With a fat donor list left over from his two unsuccessful campaigns for governor, there’s no doubt Dino Rossi could raise a relatively large chunk of money relatively quickly should he choose to jump into the race against Democratic incumbent Sen. Patty Murray. But given Murray’s own fundraising prowess, and her $8.8 $9.8 million head start, it’s hard to see Rossi jumping into the fray without assurances of a substantial financial commitment from the National Republican Senatorial Committee.
Yet given the electoral landscape and the status of their own fundraising efforts, it’s equally hard to see the NRSC being able to live up to the kinda commitment Rossi would require.
Indeed, the NRSC’s current cash-on-hand, about $15 million, actually trails its performance at the same point in both the 2006 and 2008 cycles, when it was sitting on $16.6 million and $17.3 million respectively. In case you forgot, those elections didn’t turn out too well for Republican incumbents and hopefuls, yet if you believe the NRSC’s tough talk, it’ll be spending its resources in even more competitive races than it did in either of those two cycles.

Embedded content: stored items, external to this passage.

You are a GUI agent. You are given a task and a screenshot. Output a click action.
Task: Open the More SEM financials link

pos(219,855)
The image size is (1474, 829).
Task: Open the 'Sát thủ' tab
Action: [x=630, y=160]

By comparison, the Democratic Senatorial Campaign Committee continues to out-raise its Republican counterpart, and now enjoys $17.3 million cash-on-hand, a $2.3 million advantage.
Back in 2004, Murray ultimately raised over $13 million in her lopsided battle against the politically diminutive George Netthercutt, and with fundraising typically backloaded toward the final months of the campaign, there’s no reason to expect she won’t raise considerably more than that should she face a competitive challenger.
Can Rossi come close to funding parity in only five or six months? No. Can the NRSC afford to make up much of the difference? Not without drawing precious dollars away from more promising contests.
Rossi must know that. Thus as flattering as the NRSC’s attention surely has been, he must also know that he’s being asked to make a sacrifice for the good of the party, not the other way around. And I just don’t believe that’s a sacrifice — his gubernatorial ambitions — that he’s ready to make.